%%
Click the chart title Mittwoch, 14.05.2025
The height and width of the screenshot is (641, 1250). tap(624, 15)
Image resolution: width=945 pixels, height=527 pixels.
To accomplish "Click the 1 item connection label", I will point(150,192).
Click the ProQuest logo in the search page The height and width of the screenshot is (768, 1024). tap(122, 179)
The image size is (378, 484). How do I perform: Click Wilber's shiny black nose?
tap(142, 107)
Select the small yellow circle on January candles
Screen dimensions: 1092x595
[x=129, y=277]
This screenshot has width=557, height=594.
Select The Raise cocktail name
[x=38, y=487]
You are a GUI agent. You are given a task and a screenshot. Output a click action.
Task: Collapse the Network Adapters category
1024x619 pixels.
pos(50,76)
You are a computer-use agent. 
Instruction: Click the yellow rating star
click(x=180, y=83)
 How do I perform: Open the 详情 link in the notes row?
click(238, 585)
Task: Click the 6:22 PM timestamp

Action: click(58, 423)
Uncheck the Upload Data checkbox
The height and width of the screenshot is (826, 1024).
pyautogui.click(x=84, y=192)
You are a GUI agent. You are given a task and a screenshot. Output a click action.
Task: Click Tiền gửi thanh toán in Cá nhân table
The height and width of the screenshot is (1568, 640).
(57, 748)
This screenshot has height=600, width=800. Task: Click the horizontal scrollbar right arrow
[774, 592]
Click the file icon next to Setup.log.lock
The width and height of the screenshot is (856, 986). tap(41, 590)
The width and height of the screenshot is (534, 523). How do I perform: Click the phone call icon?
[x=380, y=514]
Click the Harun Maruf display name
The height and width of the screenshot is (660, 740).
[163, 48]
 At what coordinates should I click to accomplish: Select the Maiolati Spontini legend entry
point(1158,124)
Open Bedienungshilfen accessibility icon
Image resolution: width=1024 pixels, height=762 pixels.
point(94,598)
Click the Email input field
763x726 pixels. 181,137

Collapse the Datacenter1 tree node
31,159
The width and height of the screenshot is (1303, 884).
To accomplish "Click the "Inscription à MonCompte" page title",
%%
▶ Task instructions
Go through the material above, find each line with the string "page", and copy it.

▶ Solved exercise
Click the ProQuest logo in the search page The height and width of the screenshot is (768, 1024). tap(122, 179)
To accomplish "Click the "Inscription à MonCompte" page title",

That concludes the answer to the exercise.